Because what I read on an aviation site, the shift occurs just before going supersonic. Is the page wrong?

Andrea Kent


User currently offlineStarglider From Netherlands, joined Sep 2006, 678 posts, RR: 44
Reply 13, posted (7 years 4 months 23 hours ago) and read 1651 times:

Quoting Blackbird (Reply 12):
So, which is it. C/L shifts aft when wing is totally supersonic? Or C/L shifts when wing is almost supersonic?

Because what I read on an aviation site, the shift occurs just before going supersonic. Is the page wrong?

First thing that matters is a wing's critical mach number. Critical Mach number of an airfoil is when the speed of the airflow over some of the area of the airfoil reaches Mach 1. If the air flowing over an airfoil reaches Mach 1 at some point when the airfoil/aircraft is actually moving at Mach 0.8, the airfoil's critical Mach number is 0.8.

At speeds below critical Mach number, the center of lift is at approx. 25 percent of the wing chord. When speed increases above the critical Mach number and reaches the transonic range with supersonic flow over the wing, generating shock-waves, the center of lift starts to move aft. This will require trimming to counter the nose down effect and is the main reason the all flying tail with irreversible control system was introduced to counter increasing forces as the center of lift continues to move aft with increasing supersonic speed. This phenomena is also known as the "Mach Tuck". If no corrective action would be taken by trimming the aircraft, it would continue to nose over more and more with increasing supersonic speed. Aircraft such as the XB-70 took advantage of its folding wing tips which changed the delta wing geometry in such a way that the center of lift moved relatively forward again when the tips were folded fully down, reducing the amount of trim required to keep the aircraft longitudinally stable.

Starglider


User currently offlineLehpron From United States of America, joined Jul 2001, 7028 posts, RR: 21
Reply 14, posted (7 years 3 months 4 weeks 1 day 13 hours ago) and read 1559 times:

Quoting Starglider (Reply 13):
the center of lift continues to move aft with increasing supersonic speed.

Are you sure about that? I was taught that supersonic air pressure becomess equally distributed along a surface past Mach 1, so the center of lift locks to 50% chord and stays there.

But this should only apply as long as the wingroot shock wave doesn't cover the wing, i.e. airflow normal to the cross section is still subsonic, mathematically.

With the latter I'm refering somewhat to Robert T. Jones' Oblique Wing theory, that a wing sweept of 45* will render no shockwaves across the wing, negating MCR. If BSC had 45-degree wings maybe it could have had less of a wave drag impact, apart fromt he dutch-roll problem?

Unless I paraphrased wrong, do correct, its been a while.
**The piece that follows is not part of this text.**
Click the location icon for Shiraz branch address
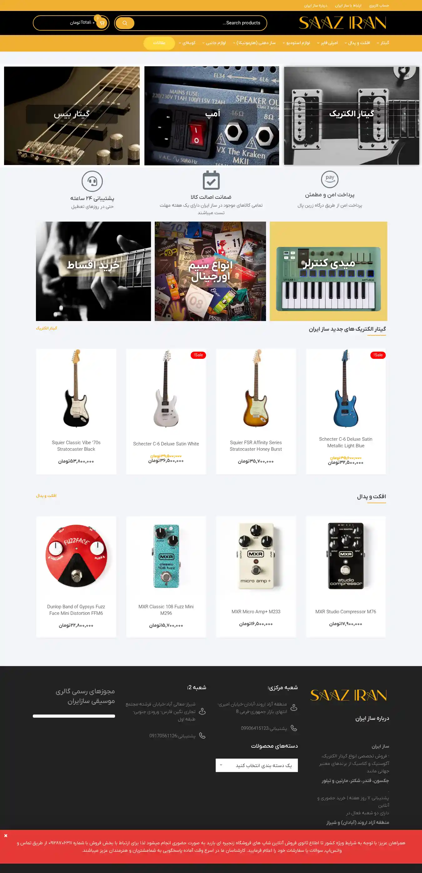 [x=202, y=711]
The meaning of life is curiosity; we were put on this planet to explore opportunities.
User currently offlineStarglider From Netherlands, joined Sep 2006, 678 posts, RR: 44
Reply 15, posted (7 years 3 months 4 weeks 1 day ago) and read 1498 times:

Quoting Lehpron (Reply 14):
Are you sure about that? I was taught that supersonic air pressure becomess equally distributed along a surface past Mach 1, so the center of lift locks to 50% chord and stays there.

By moving aft of the aerodynamic center of lift at increasing supersonic speed, i mean gradually moving aft between 25% to approx. 50% chord. You are correct, at supersonic speeds the whole of the surface behind the crest of an airfoil causes expansion of the relative airflow. The accompanying suction over the upper surface contributes far more to the total lift than at lower speeds, and thus the resultant lift acts much further aft, e.g. limited to around the 50% chord.